Research by psychologist Peter Derks indicates that what makes people laugh hardest is not the cleverness of the joke but the speed with which they get the punch line, which suggests an element of narcissism. Furthermore, scanning research suggests that the left lobe of the brain processes what the joke means, while the right ('emotional') lobe 'gets' the joke. Patients with lesions in their right lobe are not able to distinguish humorous statements from neutral ones.
In 1988, doctors at University College Los Angeles applied an electronic probe to various parts of an epileptic’s brain. When it touched a particular point she laughed, because everything in the lab appeared funny. This is troublesome for philosophers of humour, because a physiological response in which everything is funny destroys the idea of 'joke'. The New York reported the UCLA findings as 'a bombshell that could wreck the humor industry.'
Just as the English make jokes about the Irish being stupid, the French and the Dutch make jokes about Belgians: and the Spanish make jokes about the Portuguese. The Irish, Belgians and Portuguese look closer to home and make fun of people from Kerry, Wallonia and Alentejo respectively. The Soviets and Nazis used jokes mocking the stupidity of Poles in their propaganda, but today Russians are more likely to make jokes about Ukrainians or Eskimos. Germans seem to think the Austrians are a bit slow
I'm not offended by all the dumb blonde jokes because I know I'm not dumb... and I also know that I'm not blonde.

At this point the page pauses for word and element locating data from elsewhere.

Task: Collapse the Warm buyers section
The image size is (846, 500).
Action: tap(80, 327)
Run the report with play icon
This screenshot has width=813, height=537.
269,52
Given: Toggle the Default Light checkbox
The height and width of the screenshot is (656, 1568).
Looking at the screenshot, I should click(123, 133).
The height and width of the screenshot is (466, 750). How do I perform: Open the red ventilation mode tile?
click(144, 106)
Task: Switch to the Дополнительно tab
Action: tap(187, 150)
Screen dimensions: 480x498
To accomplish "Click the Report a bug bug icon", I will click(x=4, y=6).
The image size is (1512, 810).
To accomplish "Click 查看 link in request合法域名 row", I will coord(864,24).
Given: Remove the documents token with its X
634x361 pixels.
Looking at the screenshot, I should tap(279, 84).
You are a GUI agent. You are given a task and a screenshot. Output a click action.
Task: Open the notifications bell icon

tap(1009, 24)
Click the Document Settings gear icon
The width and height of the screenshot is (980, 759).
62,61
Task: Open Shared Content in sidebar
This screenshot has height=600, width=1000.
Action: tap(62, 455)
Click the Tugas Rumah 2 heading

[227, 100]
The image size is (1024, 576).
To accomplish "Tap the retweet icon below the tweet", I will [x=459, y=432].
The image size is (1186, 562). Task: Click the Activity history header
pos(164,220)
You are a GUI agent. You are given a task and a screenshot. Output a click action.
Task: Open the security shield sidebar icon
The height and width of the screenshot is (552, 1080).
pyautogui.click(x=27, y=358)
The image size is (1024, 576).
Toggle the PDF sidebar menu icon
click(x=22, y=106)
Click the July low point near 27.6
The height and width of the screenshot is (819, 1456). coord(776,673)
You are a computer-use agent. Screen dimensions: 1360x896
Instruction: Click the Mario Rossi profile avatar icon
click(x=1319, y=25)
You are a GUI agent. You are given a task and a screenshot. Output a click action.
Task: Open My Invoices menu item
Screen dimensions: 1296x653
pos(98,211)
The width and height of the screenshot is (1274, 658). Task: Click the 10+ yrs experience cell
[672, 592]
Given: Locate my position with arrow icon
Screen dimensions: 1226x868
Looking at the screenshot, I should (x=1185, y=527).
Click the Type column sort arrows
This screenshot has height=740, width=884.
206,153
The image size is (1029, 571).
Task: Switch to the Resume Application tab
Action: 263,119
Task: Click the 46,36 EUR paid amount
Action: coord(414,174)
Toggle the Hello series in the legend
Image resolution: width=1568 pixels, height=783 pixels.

A psychological study found that if you ride around on a unicycle, around two-thirds of comments will be 'lost your other wheel?'
Maths joke: if you have a pizza with radius z and thickness a, it's volume is pizza (pi x z x z x a).
People from Bolton are known as 'trotters' from the practise of 'trotting' or playing tricks on visitors.
Researchers spent 6 months reading through 33,326 Facebook posts to find doctor jokes. They found 263.
There are 10 kinds of people in this world. Those that understand binary and those that don’t.